--- What the task asks ---
Take each line of the data that contains the string "Toggle" and copy it.

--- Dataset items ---
══════

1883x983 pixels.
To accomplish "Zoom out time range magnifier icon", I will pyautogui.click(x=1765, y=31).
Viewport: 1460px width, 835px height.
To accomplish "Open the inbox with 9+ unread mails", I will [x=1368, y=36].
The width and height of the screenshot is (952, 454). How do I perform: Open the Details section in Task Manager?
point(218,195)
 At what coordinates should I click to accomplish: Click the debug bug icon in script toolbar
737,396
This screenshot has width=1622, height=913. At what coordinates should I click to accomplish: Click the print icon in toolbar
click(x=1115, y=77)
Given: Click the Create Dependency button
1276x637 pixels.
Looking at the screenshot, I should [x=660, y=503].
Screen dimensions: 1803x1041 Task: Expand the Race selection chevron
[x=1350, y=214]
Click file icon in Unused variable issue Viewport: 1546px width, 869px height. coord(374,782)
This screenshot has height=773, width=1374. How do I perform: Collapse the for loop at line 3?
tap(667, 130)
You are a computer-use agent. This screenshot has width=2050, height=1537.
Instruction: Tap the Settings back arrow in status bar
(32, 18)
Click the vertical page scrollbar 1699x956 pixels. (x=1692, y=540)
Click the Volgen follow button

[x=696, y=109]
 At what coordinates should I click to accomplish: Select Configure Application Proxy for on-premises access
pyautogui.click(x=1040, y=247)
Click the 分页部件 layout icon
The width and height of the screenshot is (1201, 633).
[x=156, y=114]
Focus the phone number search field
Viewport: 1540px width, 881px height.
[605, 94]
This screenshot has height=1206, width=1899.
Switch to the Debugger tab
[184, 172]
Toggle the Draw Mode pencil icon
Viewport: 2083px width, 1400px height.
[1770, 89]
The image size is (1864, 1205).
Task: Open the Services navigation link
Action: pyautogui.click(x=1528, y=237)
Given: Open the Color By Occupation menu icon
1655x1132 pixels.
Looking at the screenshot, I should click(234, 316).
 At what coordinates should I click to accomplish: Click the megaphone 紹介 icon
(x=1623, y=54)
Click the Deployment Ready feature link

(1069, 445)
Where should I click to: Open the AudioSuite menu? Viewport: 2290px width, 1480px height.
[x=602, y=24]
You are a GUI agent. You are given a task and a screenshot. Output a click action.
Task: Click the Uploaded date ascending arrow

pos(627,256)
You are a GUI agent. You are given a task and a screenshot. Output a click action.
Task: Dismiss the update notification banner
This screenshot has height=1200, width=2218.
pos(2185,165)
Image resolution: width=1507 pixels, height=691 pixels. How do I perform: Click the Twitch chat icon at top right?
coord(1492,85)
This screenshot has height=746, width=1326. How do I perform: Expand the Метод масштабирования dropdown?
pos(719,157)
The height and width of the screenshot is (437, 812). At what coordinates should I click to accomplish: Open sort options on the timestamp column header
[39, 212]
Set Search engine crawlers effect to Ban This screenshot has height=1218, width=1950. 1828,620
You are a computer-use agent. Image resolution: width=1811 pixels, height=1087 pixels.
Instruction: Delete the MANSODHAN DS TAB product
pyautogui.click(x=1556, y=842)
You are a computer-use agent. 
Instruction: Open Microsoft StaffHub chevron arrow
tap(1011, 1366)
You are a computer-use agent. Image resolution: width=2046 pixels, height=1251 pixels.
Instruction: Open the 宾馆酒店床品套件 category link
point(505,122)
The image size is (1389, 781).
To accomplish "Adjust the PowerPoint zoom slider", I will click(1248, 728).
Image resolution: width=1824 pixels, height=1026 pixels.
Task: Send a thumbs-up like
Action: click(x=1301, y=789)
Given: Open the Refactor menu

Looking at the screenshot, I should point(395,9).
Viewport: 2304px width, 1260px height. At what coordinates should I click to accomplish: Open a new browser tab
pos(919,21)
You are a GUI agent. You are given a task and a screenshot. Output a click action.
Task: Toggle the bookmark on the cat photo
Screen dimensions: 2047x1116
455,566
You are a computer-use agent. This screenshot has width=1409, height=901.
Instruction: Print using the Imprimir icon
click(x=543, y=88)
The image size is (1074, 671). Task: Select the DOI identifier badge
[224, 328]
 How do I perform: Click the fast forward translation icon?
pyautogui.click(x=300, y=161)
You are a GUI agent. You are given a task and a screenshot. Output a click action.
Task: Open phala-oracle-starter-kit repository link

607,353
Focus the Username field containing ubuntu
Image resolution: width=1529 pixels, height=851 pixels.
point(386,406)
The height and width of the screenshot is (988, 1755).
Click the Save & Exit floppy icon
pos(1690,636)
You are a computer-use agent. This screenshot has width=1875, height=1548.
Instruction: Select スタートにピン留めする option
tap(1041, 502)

══════

--- Result of this exercise ---
Toggle the Draw Mode pencil icon
Task: Toggle the bookmark on the cat photo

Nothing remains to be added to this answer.